Initiate Phase 1 clinical trial in cutaneously accessible tumors with ADU-S100 in collaboration with Novartis in the first half of 2016

Initiate Phase 1 clinical trial in ovarian cancer in collaboration with Incyte in the first half of 2016

Financial Performance
Revenues were $34.4 million for the fourth quarter of 2015 and $73.0 million for the full year 2015, compared to $9.9 million and $13.4 million, respectively, for the same periods in 2014. The increase was primarily due to recognition of a portion of the upfront fees and development-related milestones achieved under the Janssen and Novartis agreements.

Research and development expenses were $22.7 million for the fourth quarter of 2015 and $58.6 million for the full year 2015, compared to $7.5 million and $23.5 million, respectively, for the same periods in 2014. This increase was primarily due to clinical development expenses mainly associated with our ongoing trials for our lead indication in pancreatic cancer, manufacturing costs of our clinical product candidates and compensation and related personnel expenses associated with continued workforce growth.

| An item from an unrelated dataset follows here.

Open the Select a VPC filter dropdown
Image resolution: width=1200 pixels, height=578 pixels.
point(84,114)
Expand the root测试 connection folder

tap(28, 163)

General and administrative expenses were $8.8 million for the fourth quarter of 2015 and $27.8 million for the full year 2015, compared to $3.5 million and $9.0 million, respectively, for the same periods in 2014. This increase was primarily due to increased consulting and outside professional services and personnel expenses to support the company’s expanding operations, including our acquisition of Aduro Biotech Europe.

Loss from remeasurement of fair value of warrants was zero for the fourth quarter of 2015 and $26.1 million for the year ended December 31, 2015, due to changes in the fair value of liability-classified warrants to purchase Aduro’s preferred and common stock. In April 2015, all such warrants ceased being liability-classified as the contingency surrounding the number of shares issuable upon the warrant exercise expired. In April 2015, all outstanding warrants were equity-classified and not subject to future remeasurement.